=== Work instructions ===
Reproduce every item below word for word, leaving out the pictures.

········

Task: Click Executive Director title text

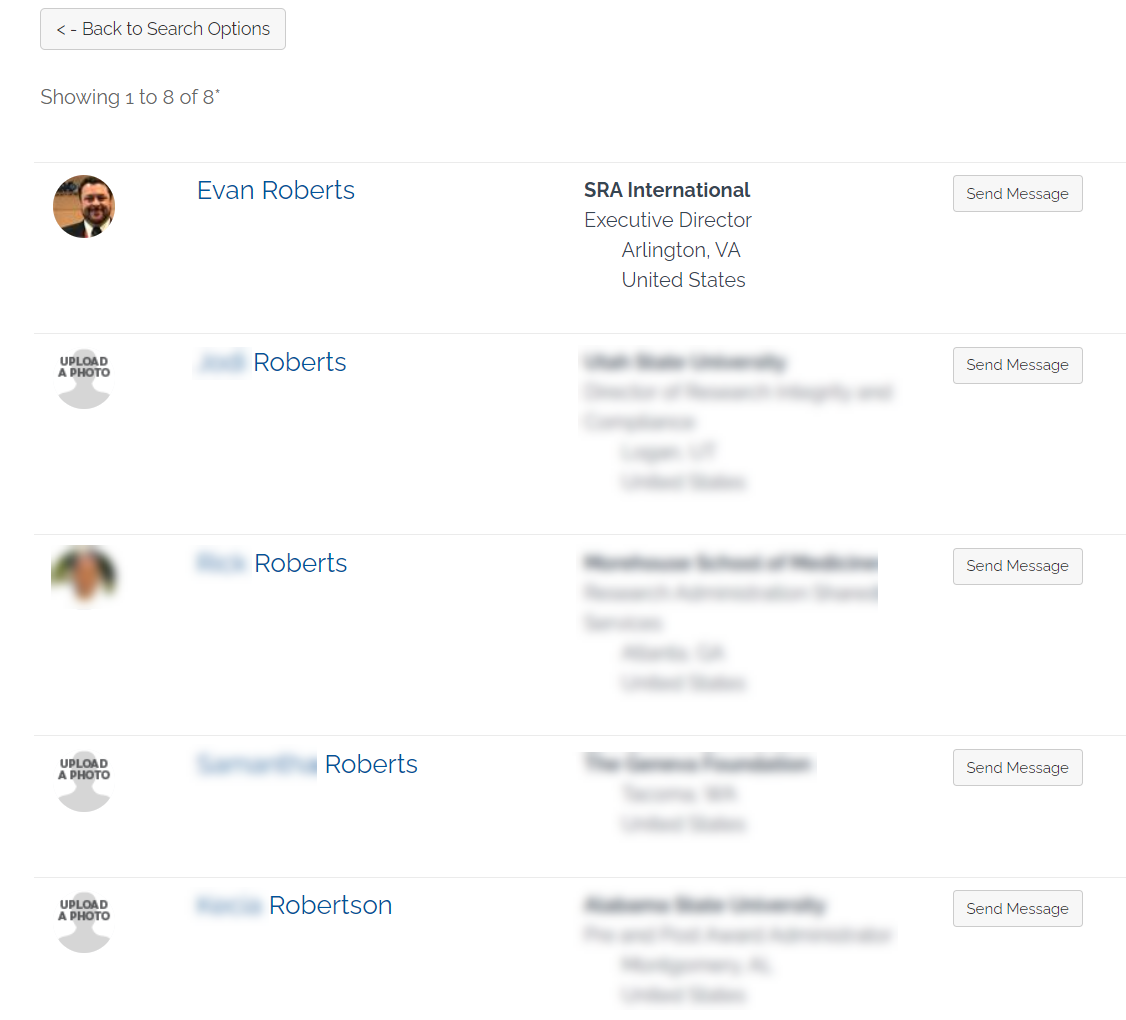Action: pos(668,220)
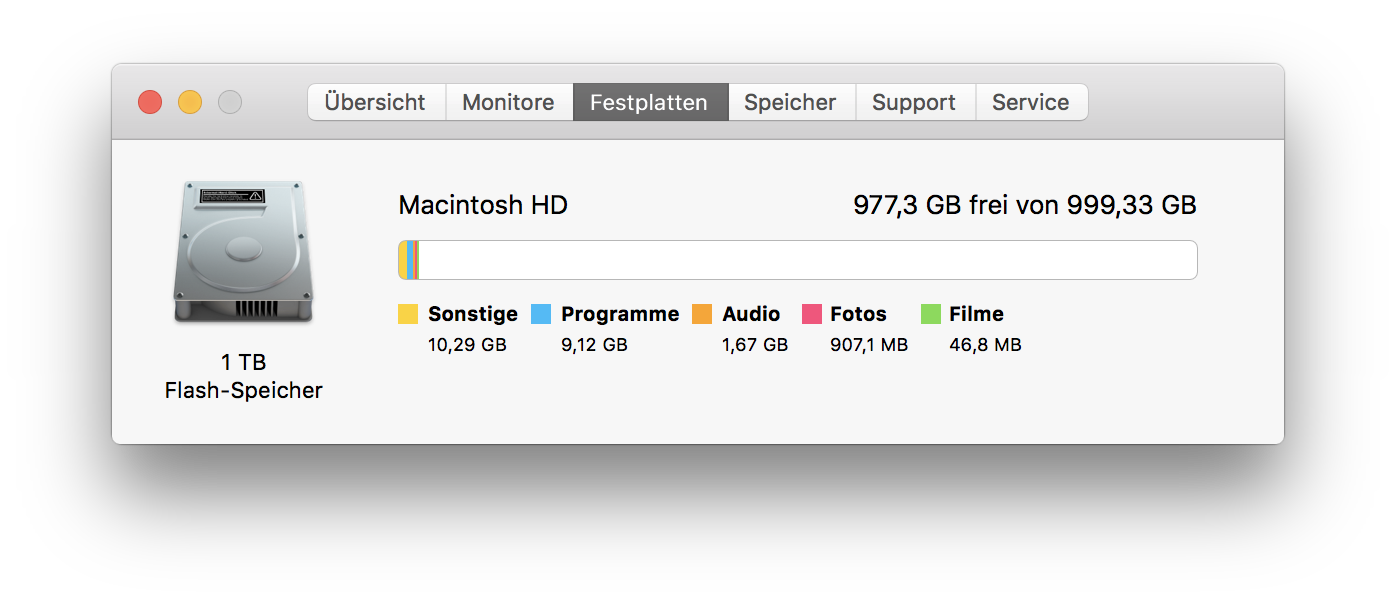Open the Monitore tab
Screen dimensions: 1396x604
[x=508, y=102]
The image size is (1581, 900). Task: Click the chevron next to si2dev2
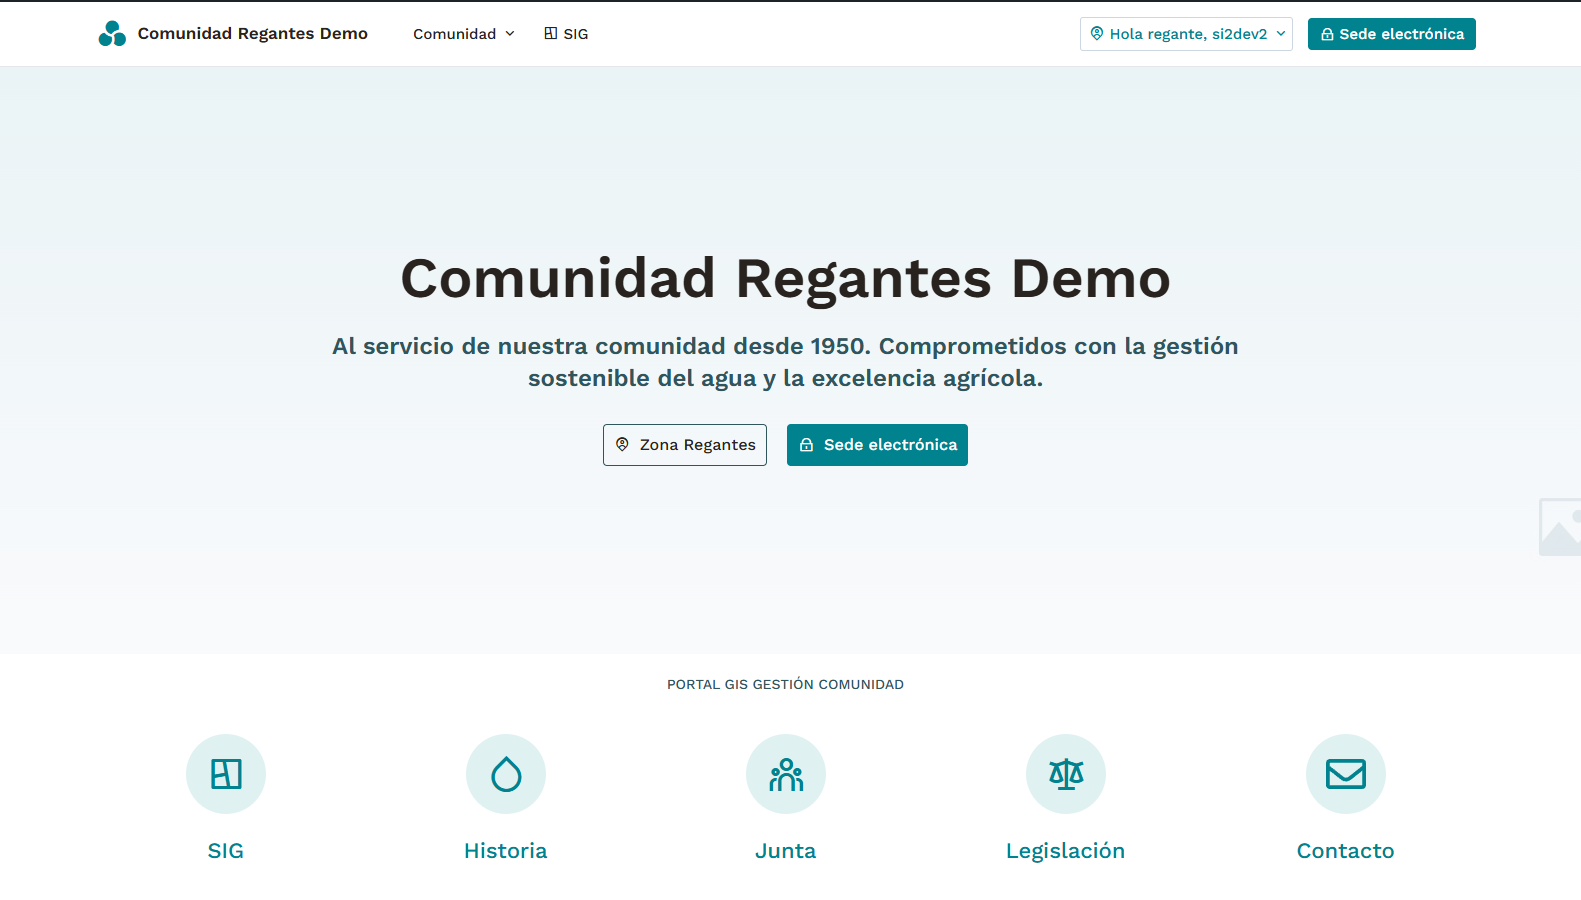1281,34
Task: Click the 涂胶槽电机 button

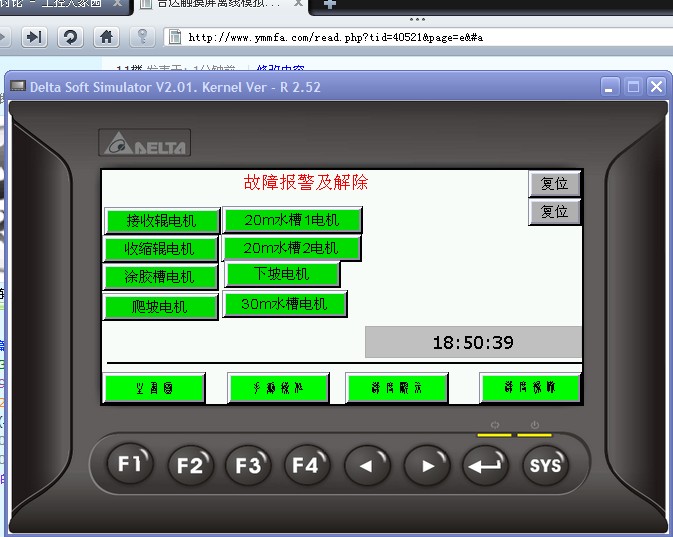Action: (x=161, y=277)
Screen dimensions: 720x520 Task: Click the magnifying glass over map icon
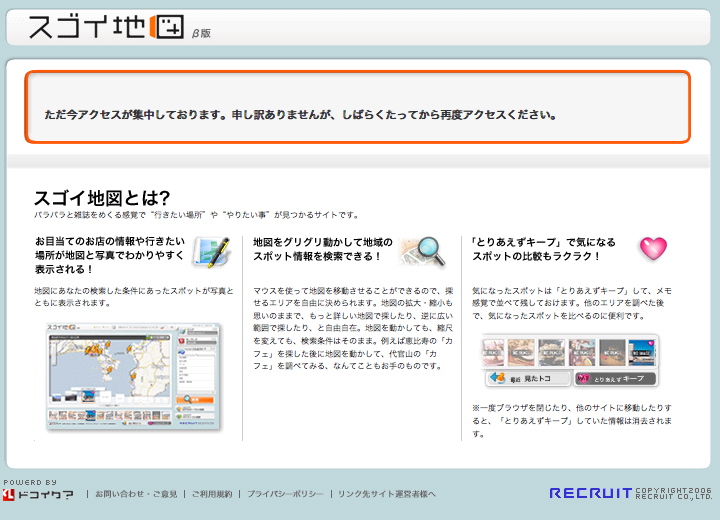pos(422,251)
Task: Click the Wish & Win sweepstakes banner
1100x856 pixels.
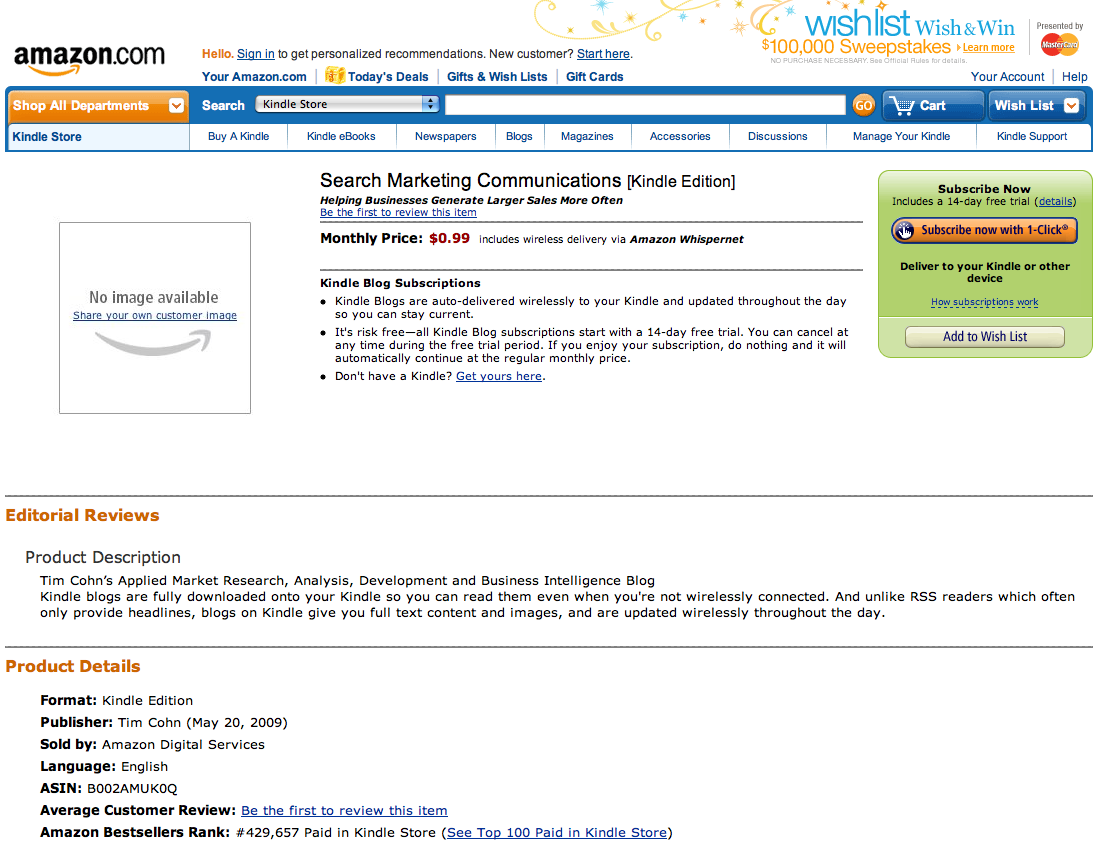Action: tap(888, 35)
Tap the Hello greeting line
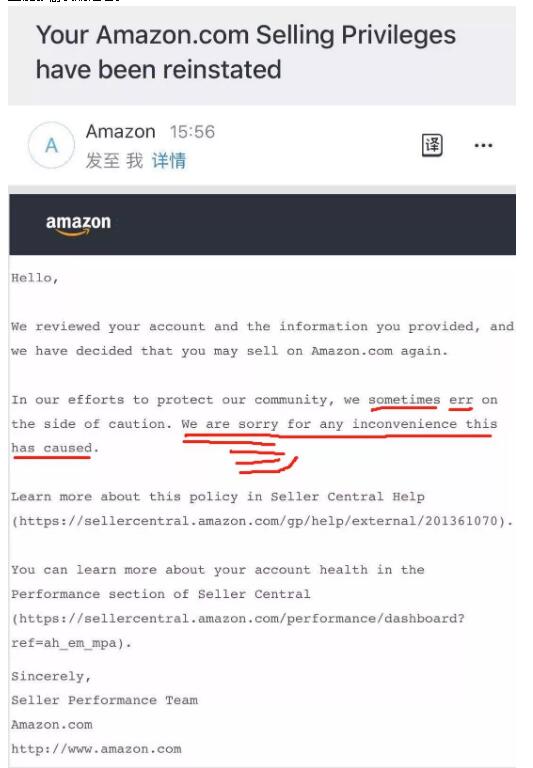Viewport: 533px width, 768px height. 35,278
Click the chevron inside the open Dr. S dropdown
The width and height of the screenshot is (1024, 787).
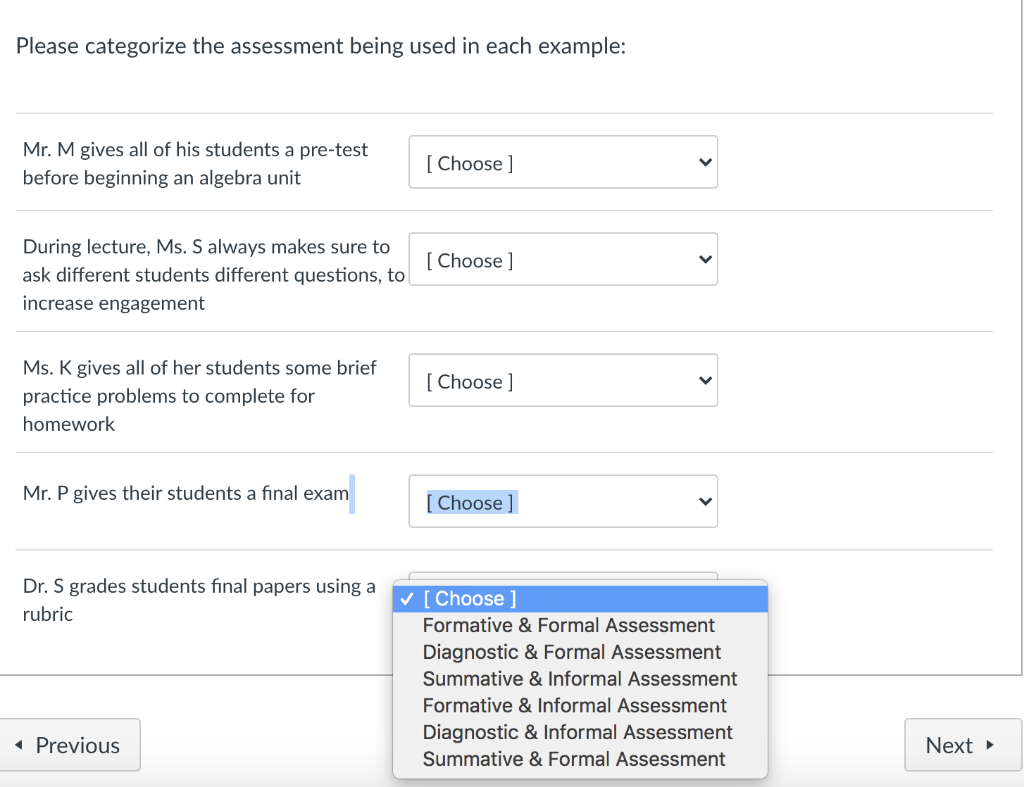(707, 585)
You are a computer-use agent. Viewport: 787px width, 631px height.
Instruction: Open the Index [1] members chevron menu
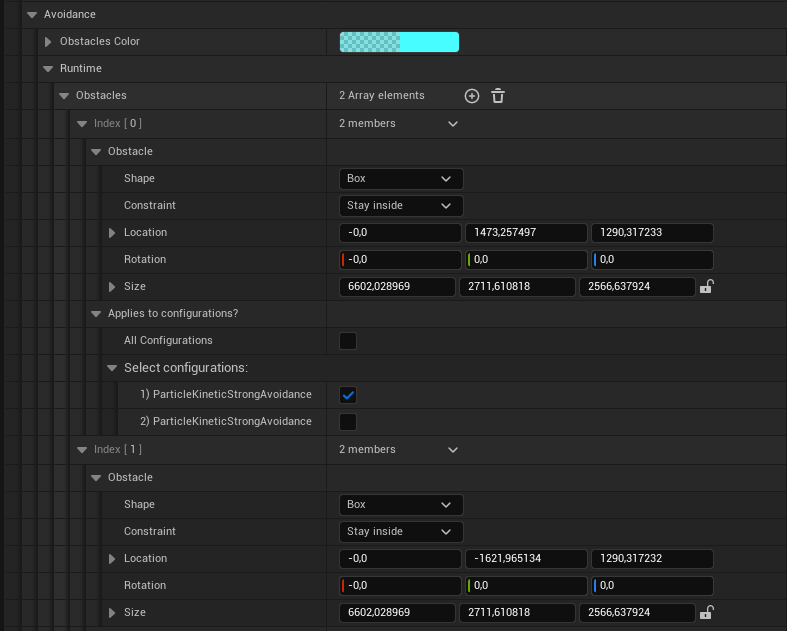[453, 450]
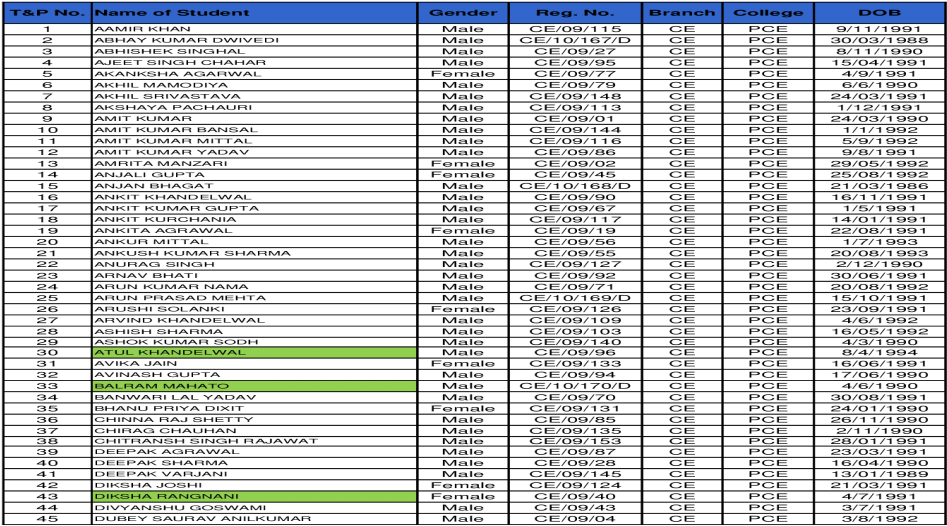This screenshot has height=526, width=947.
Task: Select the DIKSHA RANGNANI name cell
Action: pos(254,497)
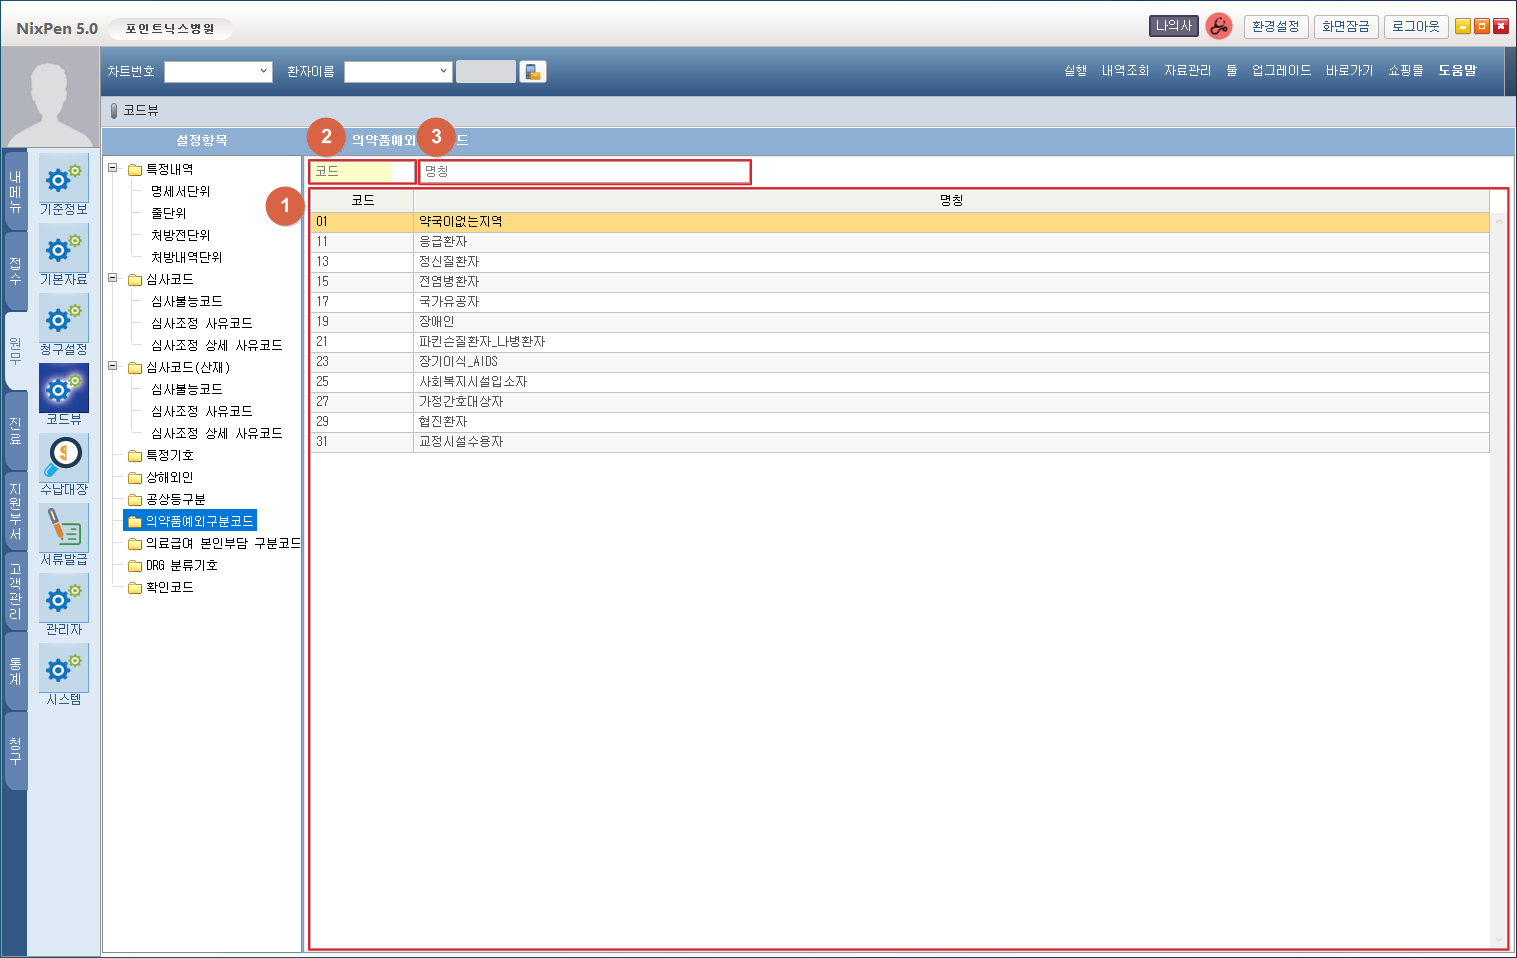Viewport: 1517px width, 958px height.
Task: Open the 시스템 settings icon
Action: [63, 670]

········

=== Answer to this exercise ===
Task: Click Executive Director title text

Action: pos(668,220)
Open the Monitore tab
Screen dimensions: 1396x604
[x=508, y=102]
The image size is (1581, 900). Task: Click the chevron next to si2dev2
1281,34
Task: Click the 涂胶槽电机 button

Action: (x=161, y=277)
Screen dimensions: 720x520 Task: Click the magnifying glass over map icon
pos(422,251)
Task: Click the Wish & Win sweepstakes banner
1100x856 pixels.
Action: tap(888, 35)
Tap the Hello greeting line
Viewport: 533px width, 768px height. 35,278
Click the chevron inside the open Dr. S dropdown
The width and height of the screenshot is (1024, 787).
(707, 585)
You are a computer-use agent. Viewport: 787px width, 631px height.
Instruction: Open the Index [1] members chevron menu
[453, 450]
This screenshot has height=526, width=947.
Task: Select the DIKSHA RANGNANI name cell
Action: pos(254,497)
Viewport: 1517px width, 958px height.
Task: Open the 시스템 settings icon
Action: [63, 670]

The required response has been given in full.